---------- TEXTO DO DOCUMENTO
Do ponto de vista administrativo não foi difícil determinar como fazer a liquidação, pois optámos por verificar que os anos anteriores a 1974 já estavam encerrados e liquidados, restando o que se encontrava em curso. Guardámos todos os livros de contabilidade desde a criação da unidade e, depois de mandar abrir uma grande vala num terreno baldio, para lá foi atirada a documentação – facturas, recibos e requisições – ficando de fora os copiadores de correspondência. Depois de deitado fora tudo o que deveria ir fora, regou-se com combustível de avião e pegou-se fogo aos papéis. Tapou-se a vala e passámos à fase seguinte.
Ocupámos nesta operação umas duas ou três semanas. Havia, depois, que armazenar de forma a poder ser transportado para Portugal, por via aérea ou marítima, todos os documentos que sobraram na selecção feita. De seguida, foi a minha vez de, servindo-me do sargento piloto e das aeronaves disponíveis (foi quando voei num Cherokee oferecido à Força Aérea pelo Governo da África do Sul), transportar para Nampula as numerosas caixas do conselho administrativo.
--------------------
*DESAFIOS*
1 > Reproduza o trecho do relato sobre a liquidação que começa em "Do ponto de" e termina em "à fase seguinte.".
2 > Responda sim ou não se cada afirmação concorda com o relato sobre a liquidação e cite as palavras do relato que o decidem: (a) os livros de contabilidade foram atirados para a vala; (b) os papéis na vala foram regados com combustível de avião antes de se lhes pegar fogo; (c) a operação durou cerca de dois meses.
---------- DADOS EXTRAÍDOS
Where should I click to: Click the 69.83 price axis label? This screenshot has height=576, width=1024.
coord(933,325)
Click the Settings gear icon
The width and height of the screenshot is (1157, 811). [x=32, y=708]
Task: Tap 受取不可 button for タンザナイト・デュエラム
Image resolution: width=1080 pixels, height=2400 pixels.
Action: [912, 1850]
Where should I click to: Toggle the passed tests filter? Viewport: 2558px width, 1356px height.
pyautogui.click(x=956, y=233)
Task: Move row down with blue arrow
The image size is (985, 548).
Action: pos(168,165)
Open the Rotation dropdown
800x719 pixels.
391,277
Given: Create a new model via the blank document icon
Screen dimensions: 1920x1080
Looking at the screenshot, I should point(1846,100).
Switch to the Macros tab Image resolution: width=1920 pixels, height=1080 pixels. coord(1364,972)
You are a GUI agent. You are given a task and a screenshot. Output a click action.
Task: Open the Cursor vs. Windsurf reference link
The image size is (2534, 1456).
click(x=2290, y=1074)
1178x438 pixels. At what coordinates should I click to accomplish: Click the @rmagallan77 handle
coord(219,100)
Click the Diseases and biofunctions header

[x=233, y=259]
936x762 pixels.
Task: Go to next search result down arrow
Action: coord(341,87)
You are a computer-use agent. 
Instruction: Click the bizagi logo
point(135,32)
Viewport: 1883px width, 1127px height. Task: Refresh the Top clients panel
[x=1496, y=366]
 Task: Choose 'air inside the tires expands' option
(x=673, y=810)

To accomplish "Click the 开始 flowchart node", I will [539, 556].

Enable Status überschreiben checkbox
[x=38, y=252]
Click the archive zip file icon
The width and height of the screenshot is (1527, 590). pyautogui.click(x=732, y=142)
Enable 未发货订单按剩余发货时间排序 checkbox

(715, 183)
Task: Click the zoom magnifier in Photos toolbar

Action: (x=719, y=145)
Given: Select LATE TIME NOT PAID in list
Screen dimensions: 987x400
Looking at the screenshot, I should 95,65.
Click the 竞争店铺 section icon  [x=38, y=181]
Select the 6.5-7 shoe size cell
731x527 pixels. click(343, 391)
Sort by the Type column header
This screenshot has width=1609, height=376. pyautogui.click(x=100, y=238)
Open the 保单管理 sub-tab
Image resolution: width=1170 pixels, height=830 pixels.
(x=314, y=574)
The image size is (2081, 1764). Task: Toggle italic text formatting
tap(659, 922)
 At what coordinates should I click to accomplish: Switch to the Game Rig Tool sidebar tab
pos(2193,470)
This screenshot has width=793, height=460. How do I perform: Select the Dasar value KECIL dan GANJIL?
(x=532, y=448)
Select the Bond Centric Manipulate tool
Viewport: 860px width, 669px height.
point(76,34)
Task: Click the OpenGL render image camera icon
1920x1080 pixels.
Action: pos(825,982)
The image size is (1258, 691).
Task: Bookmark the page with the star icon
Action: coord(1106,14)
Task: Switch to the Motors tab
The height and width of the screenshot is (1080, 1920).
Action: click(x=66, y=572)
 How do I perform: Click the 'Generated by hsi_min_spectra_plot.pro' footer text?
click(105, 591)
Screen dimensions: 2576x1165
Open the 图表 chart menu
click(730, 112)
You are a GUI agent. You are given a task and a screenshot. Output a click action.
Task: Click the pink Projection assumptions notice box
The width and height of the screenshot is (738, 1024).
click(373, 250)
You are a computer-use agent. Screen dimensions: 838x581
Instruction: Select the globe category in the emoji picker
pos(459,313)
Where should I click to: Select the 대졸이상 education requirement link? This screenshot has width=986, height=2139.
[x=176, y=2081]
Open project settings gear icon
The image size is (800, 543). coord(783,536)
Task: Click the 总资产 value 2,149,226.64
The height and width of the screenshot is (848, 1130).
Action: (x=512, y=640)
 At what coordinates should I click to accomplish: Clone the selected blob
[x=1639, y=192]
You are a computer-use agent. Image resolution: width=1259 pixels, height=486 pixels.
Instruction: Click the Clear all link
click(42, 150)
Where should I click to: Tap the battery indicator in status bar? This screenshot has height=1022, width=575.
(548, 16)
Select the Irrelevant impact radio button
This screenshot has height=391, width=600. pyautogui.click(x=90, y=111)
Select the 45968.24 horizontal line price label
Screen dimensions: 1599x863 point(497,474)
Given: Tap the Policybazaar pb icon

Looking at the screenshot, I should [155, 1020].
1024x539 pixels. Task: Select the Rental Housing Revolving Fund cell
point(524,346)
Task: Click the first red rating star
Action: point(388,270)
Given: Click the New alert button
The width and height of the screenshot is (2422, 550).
--------------------
*RESPOSTAS ÀS TAREFAS*
1 >
Do ponto de vista administrativo não foi difícil determinar como fazer a liquidação, pois optámos por verificar que os anos anteriores a 1974 já estavam encerrados e liquidados, restando o que se encontrava em curso. Guardámos todos os livros de contabilidade desde a criação da unidade e, depois de mandar abrir uma grande vala num terreno baldio, para lá foi atirada a documentação – facturas, recibos e requisições – ficando de fora os copiadores de correspondência. Depois de deitado fora tudo o que deveria ir fora, regou-se com combustível de avião e pegou-se fogo aos papéis. Tapou-se a vala e passámos à fase seguinte.

2 >
(a) Não: "Guardámos todos os livros de contabilidade desde a criação da unidade"
(b) Sim: "regou-se com combustível de avião e pegou-se fogo aos papéis"
(c) Não: "Ocupámos nesta operação umas duas ou três semanas."